• _EXERCISE_:
Taking the data below line by line, count those that include the word "computer" and report the number alone.

• _PROVIDED DATA_:
········
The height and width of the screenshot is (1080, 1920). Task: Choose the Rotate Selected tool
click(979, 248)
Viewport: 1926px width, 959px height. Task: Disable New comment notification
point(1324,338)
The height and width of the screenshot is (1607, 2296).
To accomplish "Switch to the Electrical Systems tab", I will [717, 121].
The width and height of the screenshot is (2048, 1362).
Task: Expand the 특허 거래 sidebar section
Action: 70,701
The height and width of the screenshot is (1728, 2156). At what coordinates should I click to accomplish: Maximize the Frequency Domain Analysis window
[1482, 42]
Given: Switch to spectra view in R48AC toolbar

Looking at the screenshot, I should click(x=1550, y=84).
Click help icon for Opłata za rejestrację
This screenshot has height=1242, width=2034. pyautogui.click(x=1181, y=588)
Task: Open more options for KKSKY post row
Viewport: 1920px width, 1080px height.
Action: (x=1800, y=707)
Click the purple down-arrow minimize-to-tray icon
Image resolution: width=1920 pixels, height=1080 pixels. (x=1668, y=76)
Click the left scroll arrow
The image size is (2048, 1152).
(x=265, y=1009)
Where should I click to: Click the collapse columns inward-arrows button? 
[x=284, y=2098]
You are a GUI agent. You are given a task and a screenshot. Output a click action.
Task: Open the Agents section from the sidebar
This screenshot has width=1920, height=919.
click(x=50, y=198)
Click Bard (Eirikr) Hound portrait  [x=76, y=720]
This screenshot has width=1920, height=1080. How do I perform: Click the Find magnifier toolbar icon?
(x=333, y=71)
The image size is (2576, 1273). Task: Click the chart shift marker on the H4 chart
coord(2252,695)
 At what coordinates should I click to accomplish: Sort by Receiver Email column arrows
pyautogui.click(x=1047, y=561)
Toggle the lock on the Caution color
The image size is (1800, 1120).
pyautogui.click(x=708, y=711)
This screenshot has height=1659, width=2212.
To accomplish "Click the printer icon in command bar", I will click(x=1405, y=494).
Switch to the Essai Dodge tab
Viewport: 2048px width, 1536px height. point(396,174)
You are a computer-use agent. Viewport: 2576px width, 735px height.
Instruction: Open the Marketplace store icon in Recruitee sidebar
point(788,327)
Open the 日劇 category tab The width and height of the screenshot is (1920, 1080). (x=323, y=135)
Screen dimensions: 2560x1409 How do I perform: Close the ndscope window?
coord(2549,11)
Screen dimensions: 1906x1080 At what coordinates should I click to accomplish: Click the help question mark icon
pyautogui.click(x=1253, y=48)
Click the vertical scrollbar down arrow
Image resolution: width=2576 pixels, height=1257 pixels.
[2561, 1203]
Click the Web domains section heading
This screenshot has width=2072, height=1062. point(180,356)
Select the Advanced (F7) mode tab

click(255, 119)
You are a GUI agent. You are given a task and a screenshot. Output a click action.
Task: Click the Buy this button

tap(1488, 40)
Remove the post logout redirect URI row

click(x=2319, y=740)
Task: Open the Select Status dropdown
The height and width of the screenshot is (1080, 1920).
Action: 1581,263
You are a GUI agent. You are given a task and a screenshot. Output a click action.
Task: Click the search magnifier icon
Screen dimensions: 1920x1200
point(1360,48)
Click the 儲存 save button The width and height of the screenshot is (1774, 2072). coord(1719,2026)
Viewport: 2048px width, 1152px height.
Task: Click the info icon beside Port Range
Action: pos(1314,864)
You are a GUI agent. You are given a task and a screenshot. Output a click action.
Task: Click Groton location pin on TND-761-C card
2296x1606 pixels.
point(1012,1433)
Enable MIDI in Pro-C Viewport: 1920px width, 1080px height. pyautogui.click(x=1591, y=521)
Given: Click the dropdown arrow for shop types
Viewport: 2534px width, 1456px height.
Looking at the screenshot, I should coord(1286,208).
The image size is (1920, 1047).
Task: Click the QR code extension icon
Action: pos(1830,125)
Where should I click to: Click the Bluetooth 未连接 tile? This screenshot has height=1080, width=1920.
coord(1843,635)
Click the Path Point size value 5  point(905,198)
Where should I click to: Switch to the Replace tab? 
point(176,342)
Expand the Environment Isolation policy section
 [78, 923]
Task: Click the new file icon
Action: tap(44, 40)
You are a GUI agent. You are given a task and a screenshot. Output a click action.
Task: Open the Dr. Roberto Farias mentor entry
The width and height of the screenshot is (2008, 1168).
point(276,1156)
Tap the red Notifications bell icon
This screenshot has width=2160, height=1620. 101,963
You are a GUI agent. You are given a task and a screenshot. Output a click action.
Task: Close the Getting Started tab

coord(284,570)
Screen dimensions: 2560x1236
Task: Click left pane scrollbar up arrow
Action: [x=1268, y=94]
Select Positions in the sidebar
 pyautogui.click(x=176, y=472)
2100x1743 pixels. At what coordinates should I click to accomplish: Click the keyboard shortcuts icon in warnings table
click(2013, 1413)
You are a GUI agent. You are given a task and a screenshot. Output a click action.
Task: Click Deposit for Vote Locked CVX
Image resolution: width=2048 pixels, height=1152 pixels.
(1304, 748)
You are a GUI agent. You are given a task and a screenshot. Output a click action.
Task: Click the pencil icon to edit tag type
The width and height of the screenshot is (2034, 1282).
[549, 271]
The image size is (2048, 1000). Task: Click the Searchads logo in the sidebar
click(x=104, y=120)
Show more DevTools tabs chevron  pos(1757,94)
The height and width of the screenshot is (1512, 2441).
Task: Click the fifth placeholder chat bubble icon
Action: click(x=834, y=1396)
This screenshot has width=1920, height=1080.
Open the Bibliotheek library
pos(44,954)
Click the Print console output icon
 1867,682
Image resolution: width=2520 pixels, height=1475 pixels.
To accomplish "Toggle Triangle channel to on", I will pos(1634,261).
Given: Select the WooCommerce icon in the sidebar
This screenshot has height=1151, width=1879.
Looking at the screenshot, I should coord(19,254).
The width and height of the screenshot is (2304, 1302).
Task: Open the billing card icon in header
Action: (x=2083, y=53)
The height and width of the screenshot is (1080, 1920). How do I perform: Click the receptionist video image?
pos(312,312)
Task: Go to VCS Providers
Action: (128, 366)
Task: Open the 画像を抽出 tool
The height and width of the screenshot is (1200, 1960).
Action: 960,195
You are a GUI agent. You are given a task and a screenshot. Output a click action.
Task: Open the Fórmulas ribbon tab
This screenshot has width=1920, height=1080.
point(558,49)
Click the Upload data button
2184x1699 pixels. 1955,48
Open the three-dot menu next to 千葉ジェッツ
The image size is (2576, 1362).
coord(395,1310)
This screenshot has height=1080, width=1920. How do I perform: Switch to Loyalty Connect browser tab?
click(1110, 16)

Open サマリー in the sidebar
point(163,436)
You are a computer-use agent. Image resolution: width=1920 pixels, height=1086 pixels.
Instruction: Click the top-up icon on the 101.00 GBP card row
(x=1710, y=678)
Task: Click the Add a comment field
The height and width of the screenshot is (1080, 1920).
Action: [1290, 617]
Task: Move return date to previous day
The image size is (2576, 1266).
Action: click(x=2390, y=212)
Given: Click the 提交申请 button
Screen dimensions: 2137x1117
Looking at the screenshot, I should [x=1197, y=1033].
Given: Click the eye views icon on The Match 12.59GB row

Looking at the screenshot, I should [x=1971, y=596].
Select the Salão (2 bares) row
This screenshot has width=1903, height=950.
········
• _REPLY TO THE EXERCISE_:
2